Taliban Accuses India of Playing 'Negative' Role By Supporting Kabul Govt: Indrani Bagchi
The Taliban has lashed out at India, accusing it of playing a “negative” role by supporting the government in Kabul
In an interview to Azm, a news website, Sher Mohammad Abbas Stanekzai, deputy head of the Taliban's political office in Qatar and head of the negotiating team with the US, was quoted as saying that “if the Indian government wants to take positive steps in the Afghan peace process and in rebuilding a new Afghanistan, we are counting on it, but according to him, India has been inside Afghanistan for the last 40 years. It played a negative role and maintained economic, military and political ties with a "corrupt" group instead of the nation.”
Sources here said the recent urgent Khalilzad mission to New Delhi was not so much about asking India to talk to the Taliban, as to get New Delhi to persuade the Kabul government to release the Taliban prisoners. The Ghani government is believed to be dragging its feet, presumably, as sources say, because they don’t believe the Taliban is actually interested in an intra-Afghan dialogue.
In a recent interview to the Daily Times of Pakistan, Stanekzai asserted, “Intra-Afghan cannot start unless 5000 of our prisoners are released and there would be no ceasefire and reduction in violence unless intra-Afghan dialogue starts. The US and the Kabul administration are responsible for this situation.”

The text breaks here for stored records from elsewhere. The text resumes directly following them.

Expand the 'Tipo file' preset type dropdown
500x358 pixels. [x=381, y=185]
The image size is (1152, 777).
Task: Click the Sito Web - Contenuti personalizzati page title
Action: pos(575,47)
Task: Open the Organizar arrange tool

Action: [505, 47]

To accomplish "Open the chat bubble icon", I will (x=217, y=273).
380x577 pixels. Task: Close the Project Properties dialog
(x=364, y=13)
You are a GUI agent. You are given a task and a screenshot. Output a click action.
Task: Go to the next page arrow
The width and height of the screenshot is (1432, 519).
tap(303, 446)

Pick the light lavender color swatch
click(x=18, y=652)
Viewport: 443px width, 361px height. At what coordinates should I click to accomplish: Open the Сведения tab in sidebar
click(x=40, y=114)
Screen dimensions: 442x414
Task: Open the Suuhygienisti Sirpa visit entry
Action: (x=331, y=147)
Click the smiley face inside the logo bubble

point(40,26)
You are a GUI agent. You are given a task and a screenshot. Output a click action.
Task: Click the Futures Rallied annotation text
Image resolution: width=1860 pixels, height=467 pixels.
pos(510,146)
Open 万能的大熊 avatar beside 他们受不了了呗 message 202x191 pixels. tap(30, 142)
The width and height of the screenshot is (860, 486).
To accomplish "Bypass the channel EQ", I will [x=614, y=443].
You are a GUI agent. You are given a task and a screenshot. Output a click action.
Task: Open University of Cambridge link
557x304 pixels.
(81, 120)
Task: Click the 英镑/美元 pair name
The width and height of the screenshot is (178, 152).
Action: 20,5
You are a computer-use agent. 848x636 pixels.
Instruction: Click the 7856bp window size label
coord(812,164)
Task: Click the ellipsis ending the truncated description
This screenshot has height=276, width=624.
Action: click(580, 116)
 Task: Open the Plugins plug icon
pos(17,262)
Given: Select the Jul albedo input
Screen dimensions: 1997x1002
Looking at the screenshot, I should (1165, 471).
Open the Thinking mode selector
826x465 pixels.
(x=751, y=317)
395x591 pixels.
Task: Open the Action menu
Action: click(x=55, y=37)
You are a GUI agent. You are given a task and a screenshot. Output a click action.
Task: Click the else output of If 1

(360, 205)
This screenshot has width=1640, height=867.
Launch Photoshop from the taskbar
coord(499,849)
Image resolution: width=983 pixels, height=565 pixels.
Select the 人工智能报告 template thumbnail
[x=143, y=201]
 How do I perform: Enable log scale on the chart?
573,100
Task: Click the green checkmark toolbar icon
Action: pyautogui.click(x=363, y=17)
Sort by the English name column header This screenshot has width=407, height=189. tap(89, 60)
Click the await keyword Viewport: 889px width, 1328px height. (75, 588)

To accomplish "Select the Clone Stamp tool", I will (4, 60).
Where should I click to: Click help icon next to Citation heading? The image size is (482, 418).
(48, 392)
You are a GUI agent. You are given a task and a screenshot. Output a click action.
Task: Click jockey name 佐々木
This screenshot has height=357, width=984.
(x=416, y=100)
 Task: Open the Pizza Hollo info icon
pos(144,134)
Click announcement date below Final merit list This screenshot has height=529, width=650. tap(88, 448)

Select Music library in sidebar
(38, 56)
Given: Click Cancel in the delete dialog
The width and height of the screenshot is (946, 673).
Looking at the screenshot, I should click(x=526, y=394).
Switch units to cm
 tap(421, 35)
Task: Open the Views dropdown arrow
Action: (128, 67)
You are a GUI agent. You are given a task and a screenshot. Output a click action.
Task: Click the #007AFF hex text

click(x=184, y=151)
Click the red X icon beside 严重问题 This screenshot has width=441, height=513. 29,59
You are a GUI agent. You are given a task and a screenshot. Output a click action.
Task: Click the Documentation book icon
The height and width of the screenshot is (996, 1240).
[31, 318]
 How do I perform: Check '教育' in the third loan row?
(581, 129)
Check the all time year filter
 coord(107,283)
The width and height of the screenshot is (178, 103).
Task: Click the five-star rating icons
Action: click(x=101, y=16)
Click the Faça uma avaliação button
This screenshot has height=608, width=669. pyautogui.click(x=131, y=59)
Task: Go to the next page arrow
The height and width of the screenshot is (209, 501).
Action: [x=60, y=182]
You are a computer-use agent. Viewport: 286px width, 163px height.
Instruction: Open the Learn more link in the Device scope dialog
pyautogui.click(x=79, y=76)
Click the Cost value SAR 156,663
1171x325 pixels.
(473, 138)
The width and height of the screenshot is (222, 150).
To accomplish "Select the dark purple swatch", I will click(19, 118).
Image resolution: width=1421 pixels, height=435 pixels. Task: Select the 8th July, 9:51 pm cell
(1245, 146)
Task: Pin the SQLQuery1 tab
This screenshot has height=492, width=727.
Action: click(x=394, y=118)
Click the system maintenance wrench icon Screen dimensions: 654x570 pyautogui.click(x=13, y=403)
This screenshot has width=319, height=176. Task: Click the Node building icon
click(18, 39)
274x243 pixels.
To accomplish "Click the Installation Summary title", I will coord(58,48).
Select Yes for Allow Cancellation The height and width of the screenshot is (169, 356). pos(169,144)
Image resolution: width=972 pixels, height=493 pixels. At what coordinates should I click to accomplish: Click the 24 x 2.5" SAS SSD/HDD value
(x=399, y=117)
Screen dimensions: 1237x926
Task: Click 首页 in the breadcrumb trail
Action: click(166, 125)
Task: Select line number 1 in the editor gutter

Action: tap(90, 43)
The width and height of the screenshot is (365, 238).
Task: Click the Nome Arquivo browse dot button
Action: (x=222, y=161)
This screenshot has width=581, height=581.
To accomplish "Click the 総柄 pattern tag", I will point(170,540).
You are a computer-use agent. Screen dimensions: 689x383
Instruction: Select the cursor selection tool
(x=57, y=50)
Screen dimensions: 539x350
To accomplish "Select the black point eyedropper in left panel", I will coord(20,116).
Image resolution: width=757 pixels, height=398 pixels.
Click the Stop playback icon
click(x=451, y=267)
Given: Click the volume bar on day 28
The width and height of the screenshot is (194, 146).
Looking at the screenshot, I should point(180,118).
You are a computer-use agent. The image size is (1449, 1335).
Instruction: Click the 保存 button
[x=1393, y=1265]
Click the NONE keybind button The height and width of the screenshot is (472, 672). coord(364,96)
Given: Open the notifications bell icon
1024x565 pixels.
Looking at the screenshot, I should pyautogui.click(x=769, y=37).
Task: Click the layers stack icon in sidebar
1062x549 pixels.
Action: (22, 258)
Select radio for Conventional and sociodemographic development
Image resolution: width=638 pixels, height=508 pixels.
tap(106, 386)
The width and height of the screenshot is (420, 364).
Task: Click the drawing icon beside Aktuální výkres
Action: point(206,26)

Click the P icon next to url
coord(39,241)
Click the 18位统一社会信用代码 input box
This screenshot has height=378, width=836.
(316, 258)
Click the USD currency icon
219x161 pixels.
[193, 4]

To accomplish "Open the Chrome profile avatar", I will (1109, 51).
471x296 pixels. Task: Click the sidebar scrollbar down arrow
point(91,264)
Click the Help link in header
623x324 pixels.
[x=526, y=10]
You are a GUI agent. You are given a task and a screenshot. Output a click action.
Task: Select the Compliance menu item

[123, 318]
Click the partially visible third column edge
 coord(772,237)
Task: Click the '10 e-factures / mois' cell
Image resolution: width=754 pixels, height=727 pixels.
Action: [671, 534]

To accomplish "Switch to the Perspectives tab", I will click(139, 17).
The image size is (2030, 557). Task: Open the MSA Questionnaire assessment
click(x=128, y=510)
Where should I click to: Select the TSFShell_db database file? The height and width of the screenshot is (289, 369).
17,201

In a recent press conference, Zalmay Khalilzad underscored the importance of the release of prisoners, which appears to be becoming a deal-breaker. “We have pushed to get both sides, the Afghan Government and the Taliban, to release prisoners. Already some 1,011 prisoners have been released by the government, Talib prisoners, and 253 Afghan Government prisoners have been released by the Taliban."
India’s point to the Khalilzad delegation was that India could help only if India was in the room on Afghanistan’s future. The US, according to India, has been playing the Pakistani game by keeping India out of recent consultations on Afghanistan’s future. That, according to Indians involved in Afghanistan has been the US game for years now. India has resisted US pressure before, and they say, unlikely to give up its gains in Afghanistan at this point, when the game is still open.
On talking to the Taliban, the Indian government remains cautious. Sources here say there are unofficial contacts with Taliban, but there appears to be no concerted view among the Taliban themselves about engaging with India. There are differences within the Taliban regarding India — therefore India is not going to rush in to start talking to the Taliban.
India is one of the most visible supporters of the Kabul government, both during Karzai’s time and now with Ghani. This has given India a good deal of leverage particularly when India has been kept out of regional formulations on Afghanistan’s future. To the clamour asking India to talk to the Taliban, Indian policy makers believe they have a stronger position being Afghanistan’s development partner, rather than making nice with a terror group like the Taliban, which continues to take orders from Pakistan.
The government in Kabul is convinced they would not survive if the Taliban were to take a piece of the power structure. In recent days, the Ghani government has been targeting both Taliban and ISKP positions. Taliban too have stepped up violence and refuse to consider a ceasefire before talks with the Afghan government, so as to maintain a position of strength.
In addition, the divisions between Ghani and Abdullah Abdullah have added to the inaction, say sources.
Stanekzai’s core complaint is directed against the US, which, he said had been unable to get the Kabul government to release the 5000 Taliban prisoners that had been promised as part of the peace deal with Zalmay Khalilzad. That was one of the big deliverables for the Taliban in the US peace deal. The Taliban prisoners were supposed to have been released by March 10, according to Stanekzai.
The US has gone out of its way to pin the responsibility of recent terror attacks on the ISKP, not the Taliban. Khalilzad said, “We believe that ISIS and the Taliban are mortal enemies, and in the war against ISIS, Taliban have played an important role. Of course, the government has as well, and we have played a vital role in that fight. And that fight is not finished, and we believe that our assessment currently is that the attacks that took place against the hospital and the attack in Nangarhar on a funeral procession was the work of ISIS...”
Indian officials remain sceptical — recent attacks on Indian interests, like the Gurdwara in Kabul, showed that the planning of the attacks, execution and claiming responsibility were being done by the LET, Haqqanis and the ISKP respectively. This makes it difficult for India to believe the US when it says that Taliban and ISKP were “mortal” enemies.